Home > mailing lists

Thread: importing a messy text file

importing a messy text file

From

Willy-Bas Loos

Date:

30 April 2014, 08:07:14

Hi,

I have a 56GB textfile that i want to import into postgres.

The file is tab delimited and not quoted.

I deleted the header with the column names (using sed) so that i could use COPY with the non-csv text type (because some of the text values contain quotes).

I had some minor trouble with the file which i managed, but now i have one where i can't think of a solution, even though it seems so simple.

The problem is this:

There is a tab after the last column, in many but not all records.

When i ran into the extra tab i added a dummy column in the destination table but now COPY thows an error because the data for the dummy column is missing (on record ~275K of about 150M).

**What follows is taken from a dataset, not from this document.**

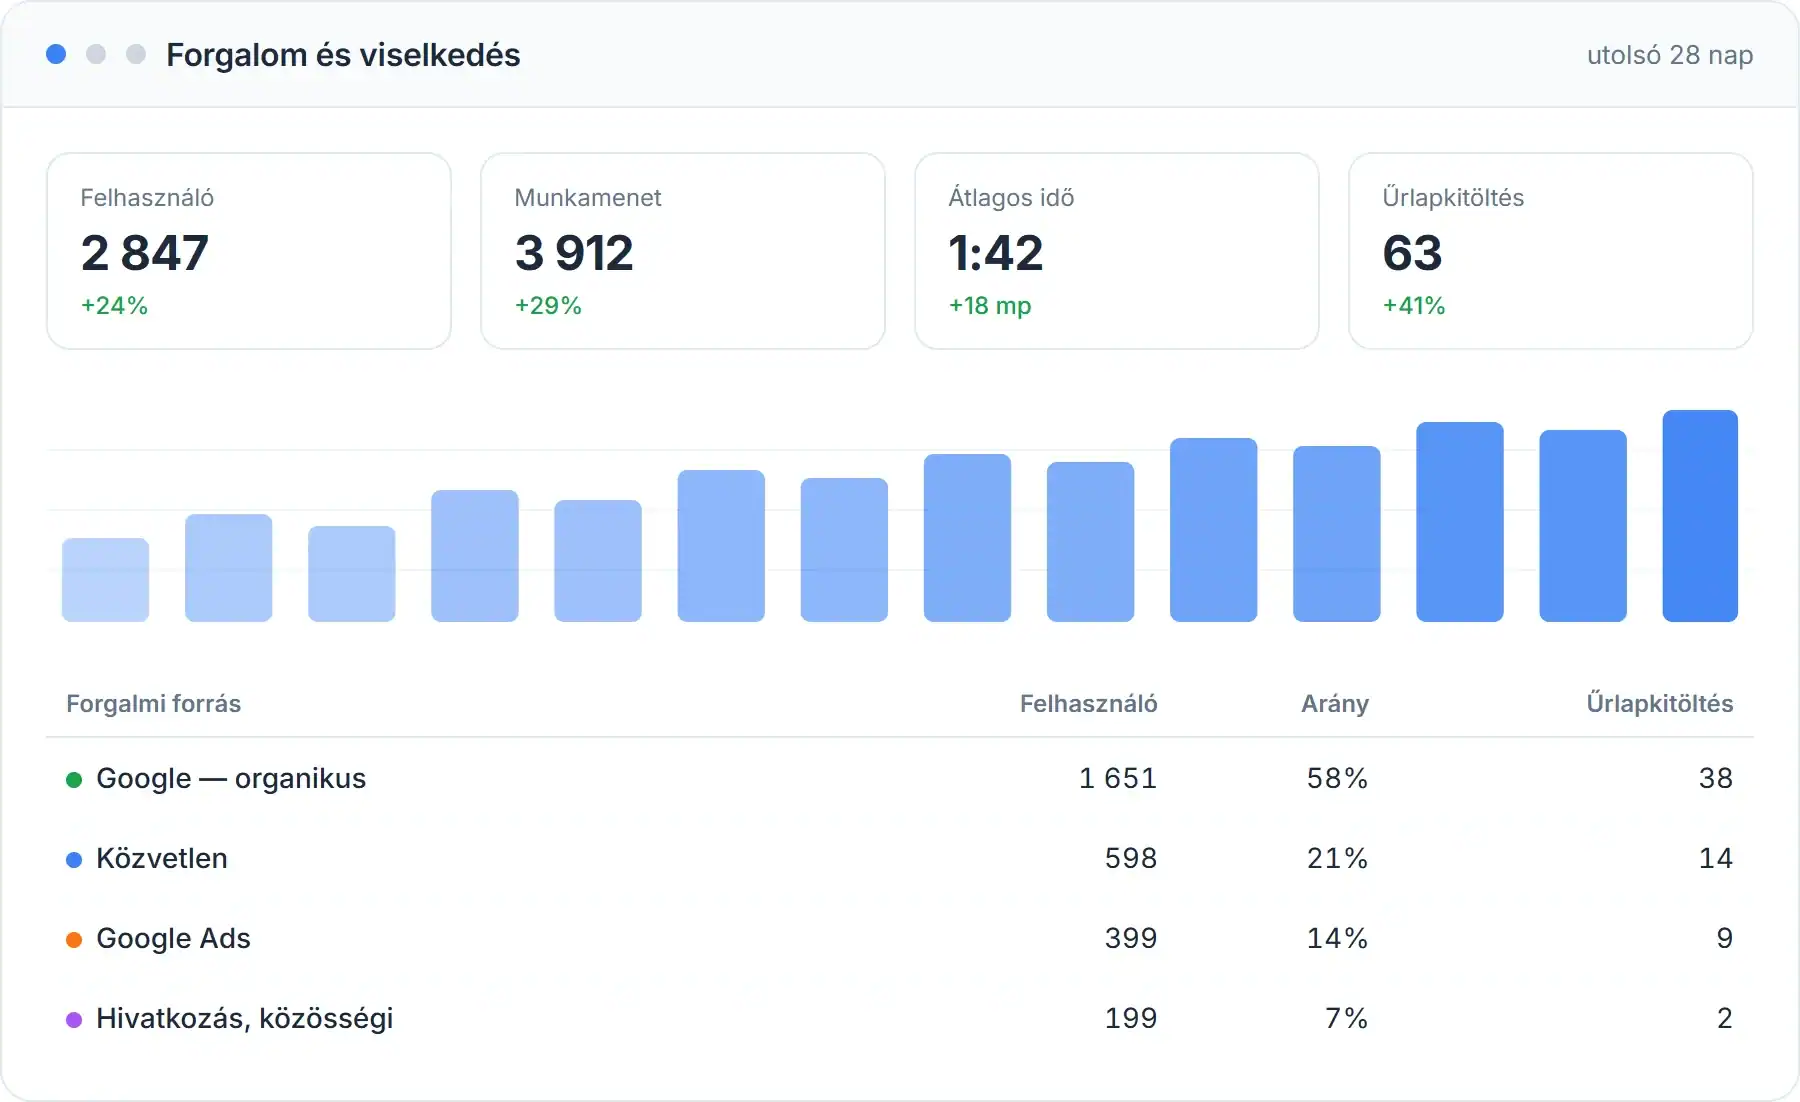Screen dimensions: 1800x1102
Task: Click the darkest last bar in chart
Action: click(x=1700, y=516)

The file is too big to edit by hand and anyway it would probably not be feasible to manually add tabs for every record that misses one, although i don't know how many it would be.

I realize that there could be other showstoppers in the file, like missing tabs in the middle or extra tabs in the middle, but i would like to try and get this fixed.

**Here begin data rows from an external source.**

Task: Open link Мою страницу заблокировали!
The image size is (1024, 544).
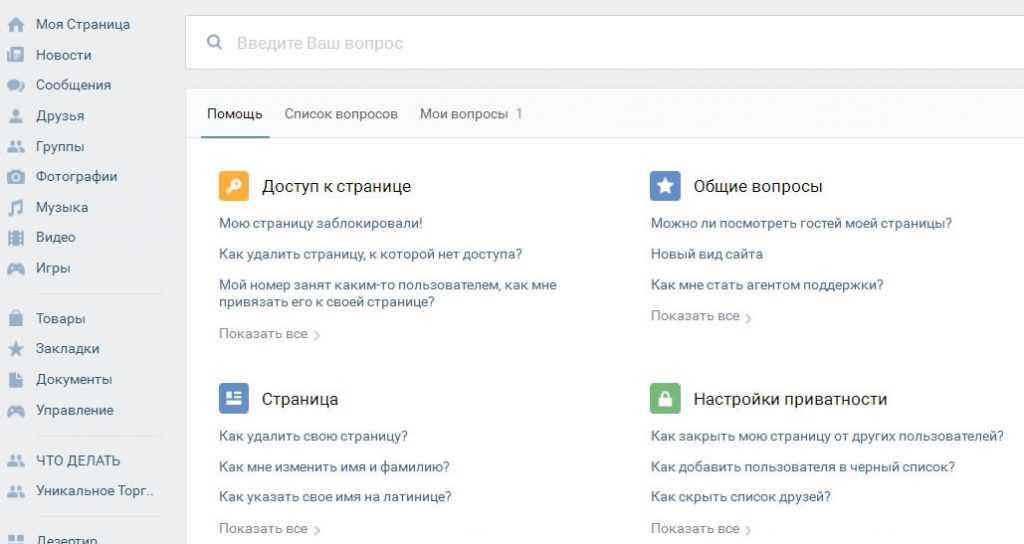Action: coord(320,223)
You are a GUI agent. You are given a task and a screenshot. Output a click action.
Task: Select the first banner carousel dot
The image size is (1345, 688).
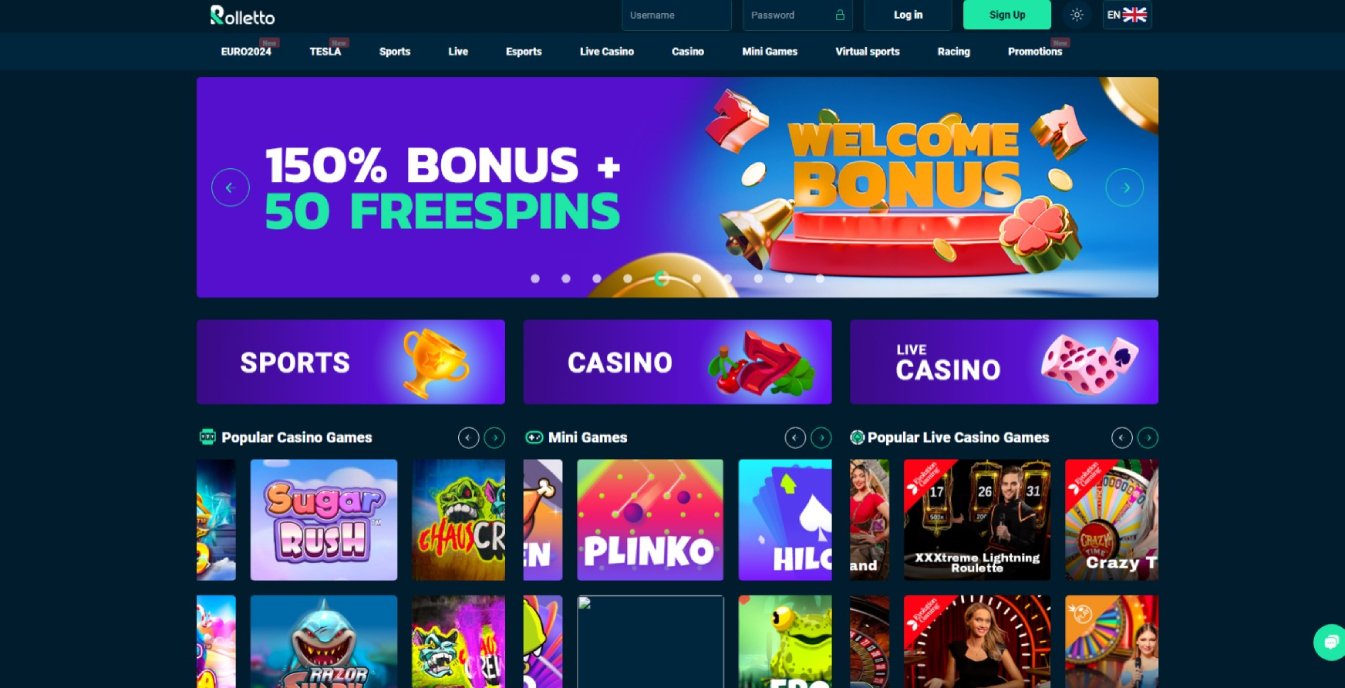pos(535,279)
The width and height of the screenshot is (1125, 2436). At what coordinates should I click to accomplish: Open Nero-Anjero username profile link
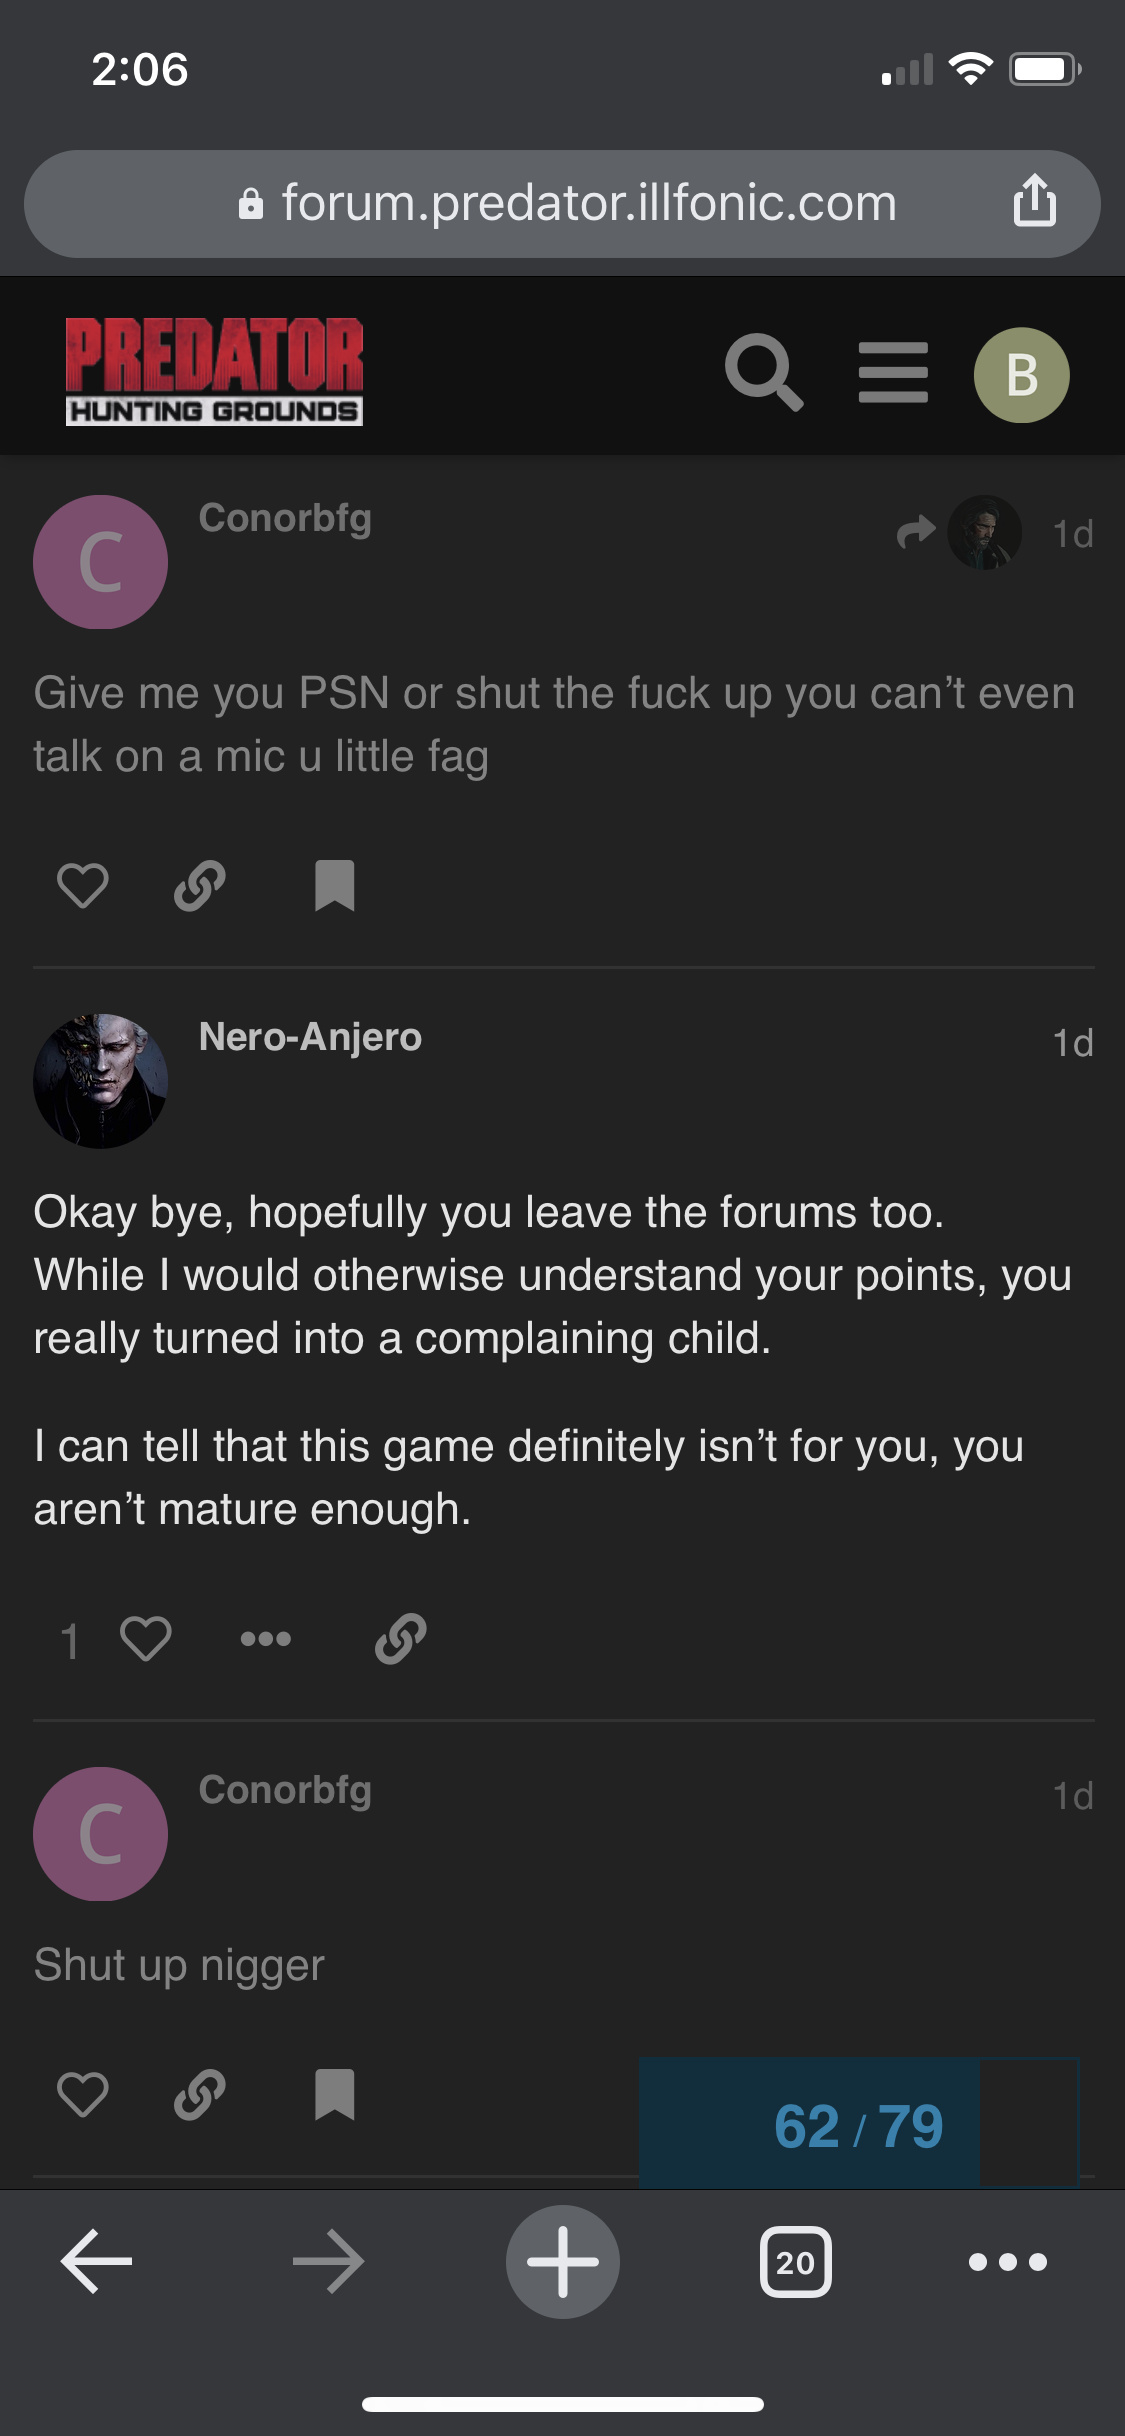tap(310, 1037)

Maybe it would be feasible to add every record as 1 value and then splitting those into columns using postgres text processing.

Or maybe there is an (undocumented?) option in copy or \copy to ignore extra columns.

Or maybe there is some no-sql software where i can import this and then structure the data before i pass it to postgres..

Do you have any tips, please?

Cheers,

Willy-Bas Loos

Re: importing a messy text file

From

Karsten Hilbert

Date:

30 April 2014, 08:13:54

On Wed, Apr 30, 2014 at 10:07:09AM +0200, Willy-Bas Loos wrote:

> it would probably not be
> feasible to manually add tabs for every record that misses one, although i
> don't know how many it would be.

Why not a) let a script do that, b) remove tabs from the end
of lines as needed ?

All in all it sounds like you want to use a scripting
language to sanitize the file.

Karsten
--
GPG key ID E4071346 @ gpg-keyserver.de
E167 67FD A291 2BEA 73BD  4537 78B9 A9F9 E407 1346

Re: importing a messy text file

From

Alberto Cabello Sánchez

Date:

30 April 2014, 08:13:59

On Wed, 30 Apr 2014 10:07:09 +0200
Willy-Bas Loos <willybas@gmail.com> wrote:

> Hi,
>
> I have a 56GB textfile that i want to import into postgres.

!!!

> The problem is this:
> There is a tab after the last column, in many but not all records.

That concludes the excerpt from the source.